Start of Block

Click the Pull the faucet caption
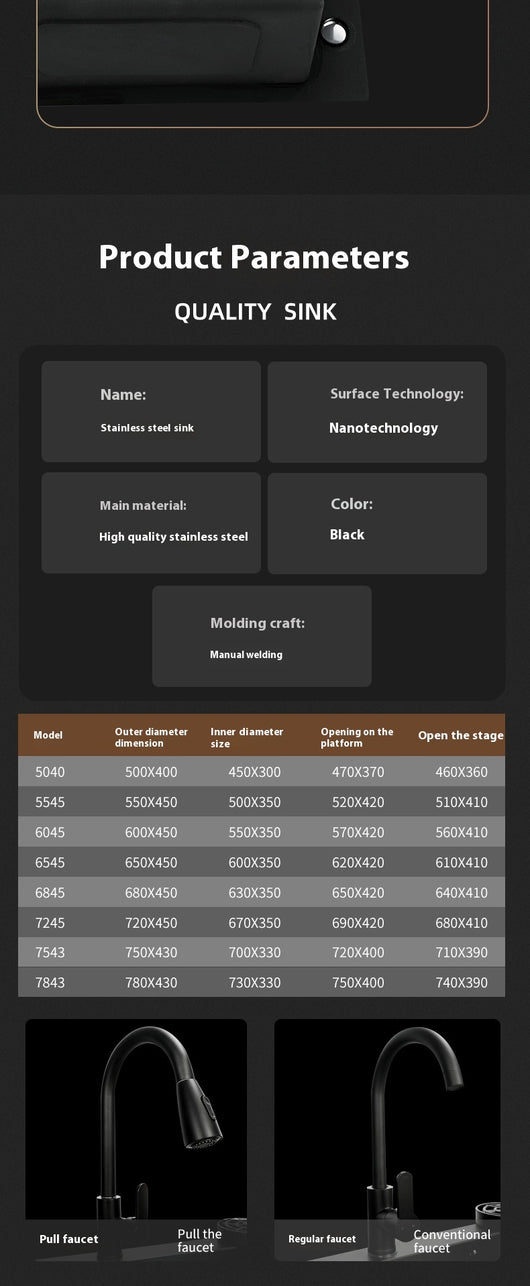530x1286 pixels. (200, 1240)
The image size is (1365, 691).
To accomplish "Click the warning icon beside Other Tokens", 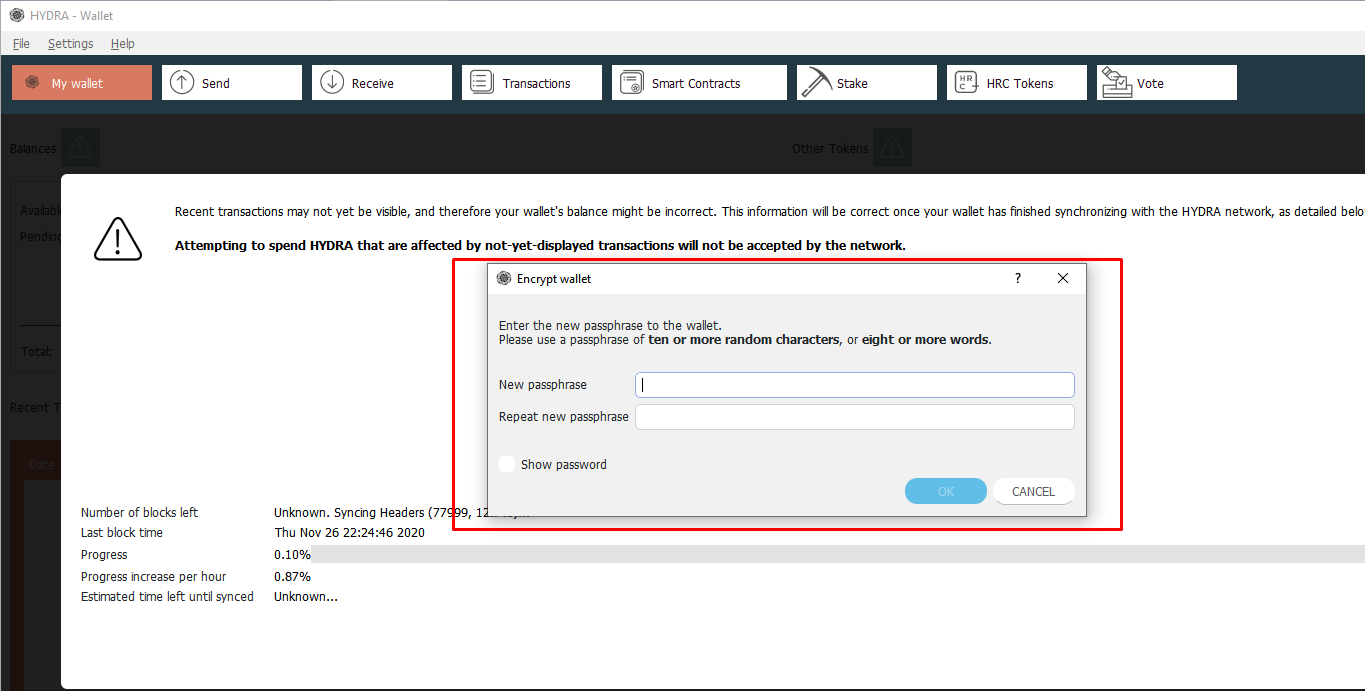I will tap(892, 147).
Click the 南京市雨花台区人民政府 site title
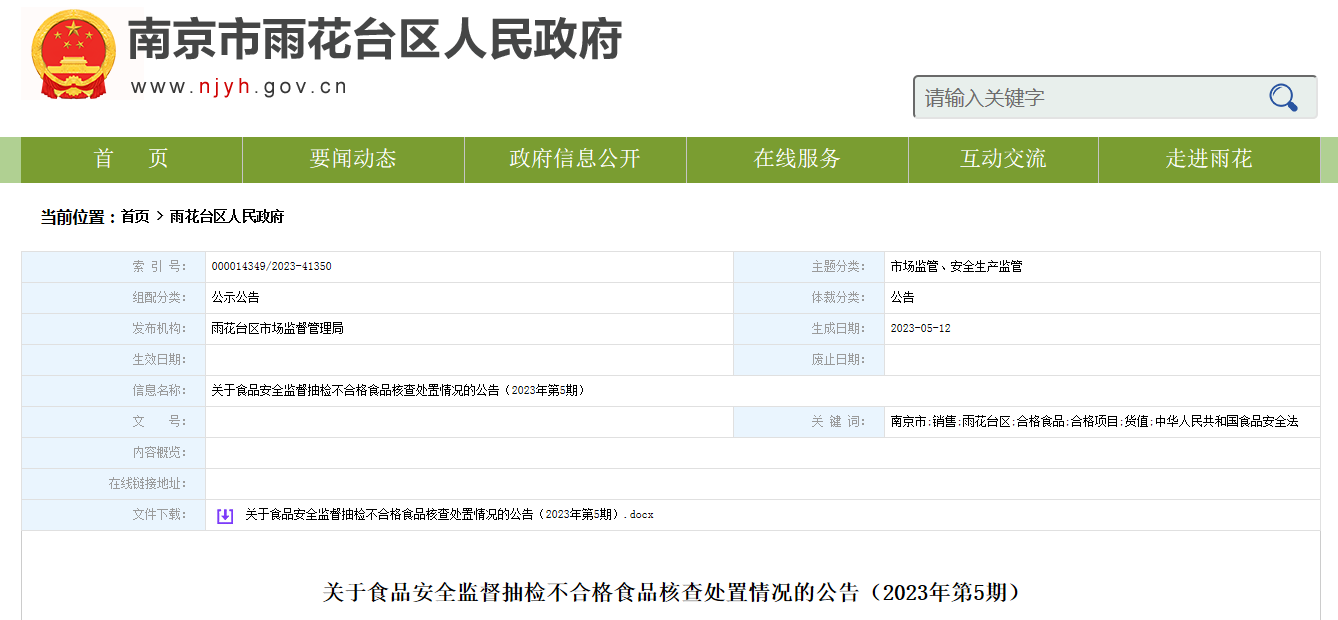1338x620 pixels. pyautogui.click(x=375, y=40)
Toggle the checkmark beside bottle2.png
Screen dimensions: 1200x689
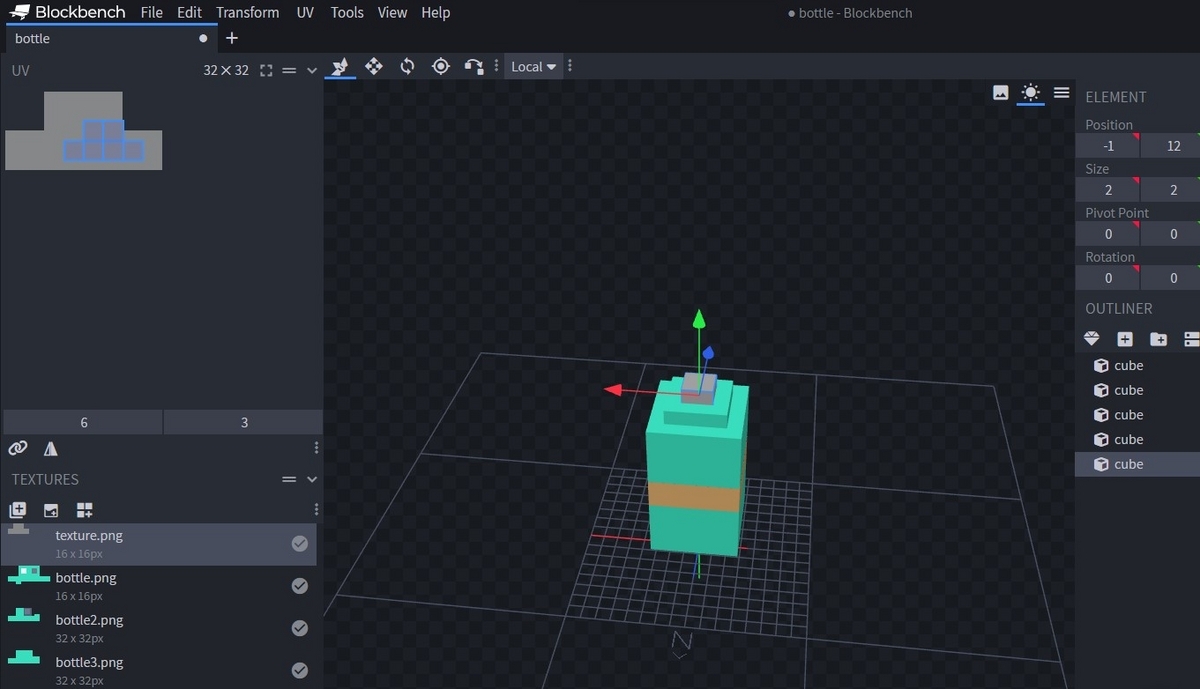[x=299, y=628]
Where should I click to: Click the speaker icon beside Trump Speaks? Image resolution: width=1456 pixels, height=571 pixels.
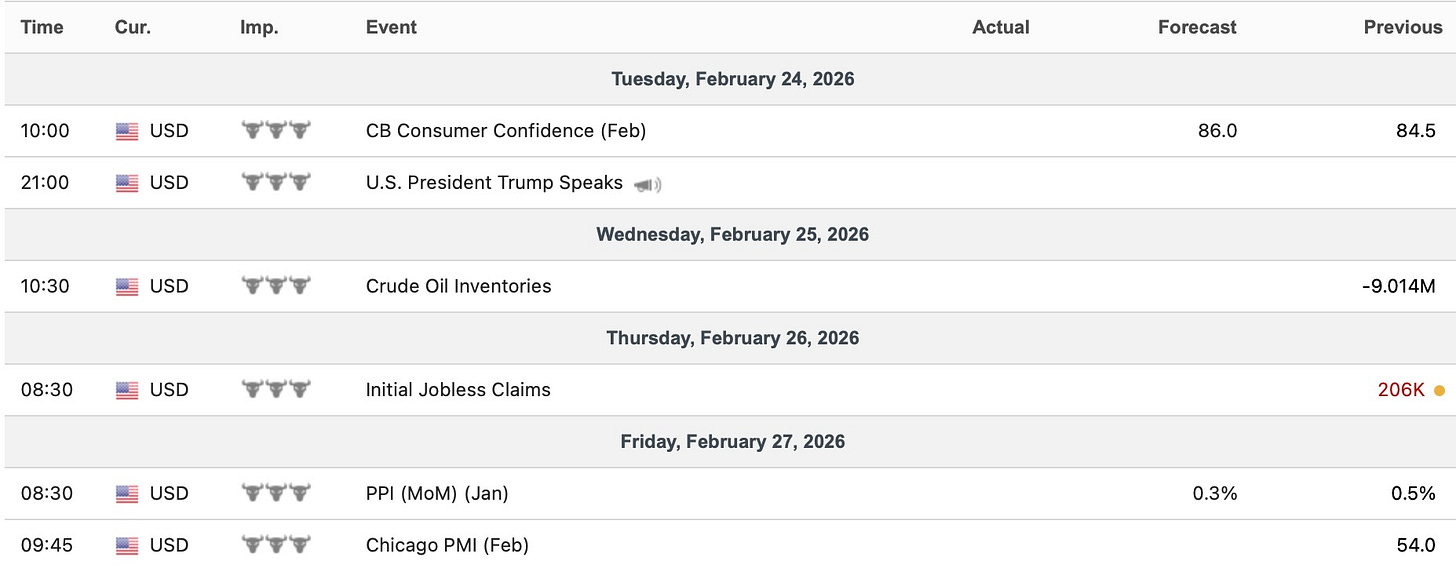click(x=648, y=184)
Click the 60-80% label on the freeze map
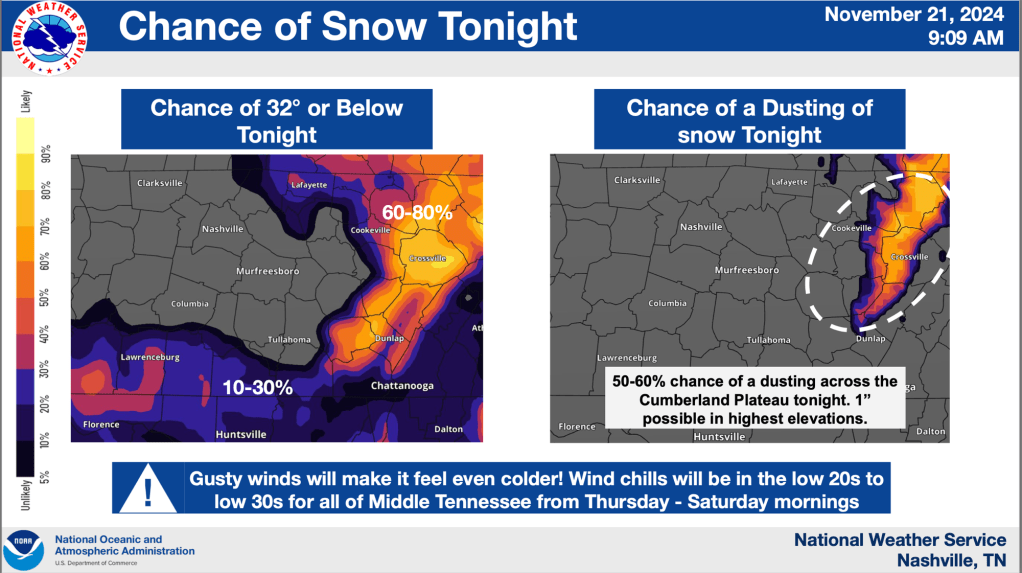 (417, 212)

End of Block

* [Instructions to follow] Word for word, write out each line from the one with "Toggle the checkmark beside bottle2.png" through the end of the entries above, and omit any pictures.

* [Solution to this task]
Toggle the checkmark beside bottle2.png
Screen dimensions: 1200x689
[x=299, y=628]
Where should I click to: Click the speaker icon beside Trump Speaks? Image resolution: width=1456 pixels, height=571 pixels.
click(x=648, y=184)
Click the 60-80% label on the freeze map
 (417, 212)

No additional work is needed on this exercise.